Source records
____

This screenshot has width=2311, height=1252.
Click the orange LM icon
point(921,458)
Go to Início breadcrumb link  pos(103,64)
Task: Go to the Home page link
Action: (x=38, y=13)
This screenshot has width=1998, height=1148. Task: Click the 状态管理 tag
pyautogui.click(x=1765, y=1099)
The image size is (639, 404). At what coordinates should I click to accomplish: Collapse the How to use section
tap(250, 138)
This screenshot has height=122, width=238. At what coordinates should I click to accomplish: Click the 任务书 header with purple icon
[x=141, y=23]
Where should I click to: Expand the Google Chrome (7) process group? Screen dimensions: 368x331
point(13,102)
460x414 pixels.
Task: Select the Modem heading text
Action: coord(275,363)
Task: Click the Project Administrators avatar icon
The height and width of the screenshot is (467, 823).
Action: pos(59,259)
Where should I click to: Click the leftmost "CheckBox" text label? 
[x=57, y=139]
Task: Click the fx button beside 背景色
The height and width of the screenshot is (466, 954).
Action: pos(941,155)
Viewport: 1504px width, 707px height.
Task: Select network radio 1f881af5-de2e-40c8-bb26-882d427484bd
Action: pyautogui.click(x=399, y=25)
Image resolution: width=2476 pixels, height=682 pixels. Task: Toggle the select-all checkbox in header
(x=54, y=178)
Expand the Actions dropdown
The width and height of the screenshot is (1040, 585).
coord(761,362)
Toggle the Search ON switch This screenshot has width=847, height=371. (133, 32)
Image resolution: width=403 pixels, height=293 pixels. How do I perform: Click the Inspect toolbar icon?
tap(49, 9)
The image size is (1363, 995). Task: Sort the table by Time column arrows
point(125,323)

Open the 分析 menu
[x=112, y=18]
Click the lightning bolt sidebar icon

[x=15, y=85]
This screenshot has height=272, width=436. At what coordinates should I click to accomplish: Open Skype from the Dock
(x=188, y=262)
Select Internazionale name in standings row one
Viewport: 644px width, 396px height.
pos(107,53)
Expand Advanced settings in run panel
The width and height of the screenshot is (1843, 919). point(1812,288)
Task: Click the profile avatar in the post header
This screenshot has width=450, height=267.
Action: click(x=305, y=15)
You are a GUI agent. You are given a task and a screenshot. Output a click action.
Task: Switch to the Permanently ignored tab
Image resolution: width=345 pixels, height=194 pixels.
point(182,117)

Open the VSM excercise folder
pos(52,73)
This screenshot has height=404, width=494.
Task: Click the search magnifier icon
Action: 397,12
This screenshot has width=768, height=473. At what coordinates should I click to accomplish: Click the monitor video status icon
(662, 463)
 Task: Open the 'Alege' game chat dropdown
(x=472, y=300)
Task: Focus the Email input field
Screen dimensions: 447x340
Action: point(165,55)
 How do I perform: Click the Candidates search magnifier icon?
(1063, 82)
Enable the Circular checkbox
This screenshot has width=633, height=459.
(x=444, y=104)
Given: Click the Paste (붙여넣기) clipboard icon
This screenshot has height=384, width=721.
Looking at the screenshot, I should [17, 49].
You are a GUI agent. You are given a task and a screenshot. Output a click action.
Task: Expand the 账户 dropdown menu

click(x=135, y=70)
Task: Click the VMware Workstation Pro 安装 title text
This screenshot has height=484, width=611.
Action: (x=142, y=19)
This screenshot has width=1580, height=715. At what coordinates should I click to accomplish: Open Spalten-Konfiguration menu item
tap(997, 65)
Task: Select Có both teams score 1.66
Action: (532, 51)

____

GIVEN PROBLEM
Render the listing as a numbered list, starting at its first line and going on through the line with "[x=57, y=139]". Leave out any blank lines.

COMPLETE RESPONSE
1. This screenshot has width=2311, height=1252.
2. Click the orange LM icon
3. point(921,458)
4. Go to Início breadcrumb link  pos(103,64)
5. Task: Go to the Home page link
6. Action: (x=38, y=13)
7. This screenshot has width=1998, height=1148. Task: Click the 状态管理 tag
8. pyautogui.click(x=1765, y=1099)
9. The image size is (639, 404). At what coordinates should I click to accomplish: Collapse the How to use section
10. tap(250, 138)
11. This screenshot has height=122, width=238. At what coordinates should I click to accomplish: Click the 任务书 header with purple icon
12. [x=141, y=23]
13. Where should I click to: Expand the Google Chrome (7) process group? Screen dimensions: 368x331
14. point(13,102)
15. 460x414 pixels.
16. Task: Select the Modem heading text
17. Action: coord(275,363)
18. Task: Click the Project Administrators avatar icon
19. The height and width of the screenshot is (467, 823).
20. Action: pos(59,259)
21. Where should I click to: Click the leftmost "CheckBox" text label? 
22. [x=57, y=139]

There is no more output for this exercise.